“Me, a specialist? Oh no. I’m just a web designer, mate!” Contrary to popular opinion, web designers — the much maligned sub-species of the greater spotted graphic designer — can be specialists, much like anyone else. But does it pay to be a specialist in the noughties?
This is a pressing question for some, but not me. I’m happy in my skin, being a generalized specialist. And I’m not alone, either. Of my kind, their are many.
A brief history of specialization from a generalists perspective
When I started Octane back in ’99, I had every intention of offering a load of different services — everything from video production to 3D visualization and animation, right out to interactive CR Roms, as well as web design. Why no mention of web development? That didn’t come about until about 2002, about the same time my offering began to slim down into something resembling what Octane offers now.
The fact of the matter is, I just couldn’t do everything, not unless I had loads of time and loads of money. Money? For the software to back that proposition up. In reality, I had a finite supply of the former and hardly any (certainly not of the disposable variety) of the latter.
Over time, my proposition was whittled down, not simply because I wanted to focus on the things that interested me, but the things people kept asking for and I was in a reasonably good position to commit to, without wasting either their time or my own.
Now, some of you may be thinking to yourself: “What the hell has liking something got to do with doing it?!” I do what I like — in a very literal sense. If I don’t like doing it, or don’t want to do it, I don’t. If chasing the pound means selling my happiness, then I stop, sit down on a spare patch of grass and watch that gold-coloured coin just roll away in front of me.
It is entirely possible to be a specialist in a number of areas, but not a huge number, or you’re just over committing yourself, no matter how talented / quick you are.
I don’t see many out-and-out specialists these days, not out in the wild. If they exist, they’re usually on a payroll somewhere, where the weaknesses of their narrow field of occupation aren’t so badly exposed, and they remain insulated by other specialists, who together form a greater whole.
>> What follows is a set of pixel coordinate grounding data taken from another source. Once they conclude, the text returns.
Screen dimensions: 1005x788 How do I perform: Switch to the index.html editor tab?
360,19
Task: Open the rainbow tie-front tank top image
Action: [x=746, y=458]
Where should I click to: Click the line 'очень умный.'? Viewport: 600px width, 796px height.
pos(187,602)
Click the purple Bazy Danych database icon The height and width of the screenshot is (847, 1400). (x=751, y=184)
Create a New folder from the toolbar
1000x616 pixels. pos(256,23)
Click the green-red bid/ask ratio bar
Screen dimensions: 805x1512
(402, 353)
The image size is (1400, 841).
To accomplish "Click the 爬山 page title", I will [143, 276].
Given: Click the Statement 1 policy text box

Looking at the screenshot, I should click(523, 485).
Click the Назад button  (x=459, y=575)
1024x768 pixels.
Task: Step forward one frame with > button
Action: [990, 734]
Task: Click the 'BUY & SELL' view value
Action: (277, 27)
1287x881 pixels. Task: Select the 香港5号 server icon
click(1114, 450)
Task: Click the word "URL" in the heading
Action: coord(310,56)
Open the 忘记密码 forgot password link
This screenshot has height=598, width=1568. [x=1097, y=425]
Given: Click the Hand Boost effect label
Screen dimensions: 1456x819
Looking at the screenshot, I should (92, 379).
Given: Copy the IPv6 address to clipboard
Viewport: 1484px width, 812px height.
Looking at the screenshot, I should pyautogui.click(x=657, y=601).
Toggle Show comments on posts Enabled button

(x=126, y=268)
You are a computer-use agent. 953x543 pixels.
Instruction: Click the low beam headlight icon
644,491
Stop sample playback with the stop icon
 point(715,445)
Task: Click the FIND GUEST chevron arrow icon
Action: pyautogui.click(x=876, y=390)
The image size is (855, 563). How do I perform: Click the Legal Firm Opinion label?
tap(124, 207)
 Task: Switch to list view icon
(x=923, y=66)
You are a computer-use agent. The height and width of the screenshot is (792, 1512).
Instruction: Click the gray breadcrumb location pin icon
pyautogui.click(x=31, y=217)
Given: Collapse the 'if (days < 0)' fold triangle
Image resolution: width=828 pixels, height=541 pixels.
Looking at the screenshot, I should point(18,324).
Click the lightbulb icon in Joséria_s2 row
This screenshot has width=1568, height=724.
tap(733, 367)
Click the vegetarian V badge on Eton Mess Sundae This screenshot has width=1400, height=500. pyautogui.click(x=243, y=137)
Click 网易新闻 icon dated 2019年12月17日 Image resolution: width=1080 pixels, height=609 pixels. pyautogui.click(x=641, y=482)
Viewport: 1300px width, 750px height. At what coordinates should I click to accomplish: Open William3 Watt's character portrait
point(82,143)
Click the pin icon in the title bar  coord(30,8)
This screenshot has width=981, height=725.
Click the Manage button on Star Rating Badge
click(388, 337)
That’s fine for an agency of 3-5 people, but for outfits like mine, it’s neither ideal or possible.
So how do you become a generalized specialist anyway?
I’m fortunate in that what I do either sits beneath or bestrides other disciplines and professions, depending on how you go about your thing.
I suppose when I talk about a generalized specialism, what I’m really saying is: your knowledge is like the root of a plant, probably not too deep like a weed or a tree, but deep enough so that the winds of client inquiry and project-related problems won’t blow you away.
Make your specialisms overlap
For instance, if you’re a head of marketing, you can employ a web designer or a web developer to realize your internet ambitions.
In another instance, if you’re a web designer like I am, what you do is a function of marketing, so therefor you can reach across into adjacent areas, such as social media, internet advertising etc, to bolster your proposition.
Similarly, web development will bring you closer to IT (though not too close, thankfully), since it’s more than likely you’ll be interfacing with servers, internal networks and their specifics.
With that as a background, and knowing your client needs.
Build a proposition from a specialism
You can start to build out your proposition around those needs and then target certain areas so that your knowledge is deeper and more complete than their current needs require.
So why do this? Because once you understand more of what is possible, you will then realize how you can offer your clients more. However, this does require an element of vision; the ability to anticipate the future direction of your clients.
Recycle your specialisms
Sometimes, you’ll get the direction wrong, but hopefully not by much. And, if you’re smart, you’ll play around with the timing of projects so that what you know can be applied to more than one client at the same time, amplifying the return on your invested learning.
Sounds easy, yeah? Well, it’s a skill that comes over time. If you’re not adept at dealing with your clients face-to-face, or have trouble imagining what they might or might not like, then that too is an area of generalized specialism you need to work on.
Jack of all trades and master of none?
I’ve got letters after my name. Those letters represent 6 years of my life. After all that time and effort and all I get is a lousy degree?! If I’d wanted a masters degree, I’d have needed to invest another 2 years of my life.
It was said by Doctor Watson that upon meeting Sherlock Holmes, he knew nothing of the motion of the planets. Yet in his defense, he got by. Why? Because he was a detective and not an astronomer.
As you can see, the level of commitment required to be a master is not inconsiderable. So don’t worry, Jack! Learn what you need to know, and know enough to know you maybe don’t know enough and you’ll do just fine.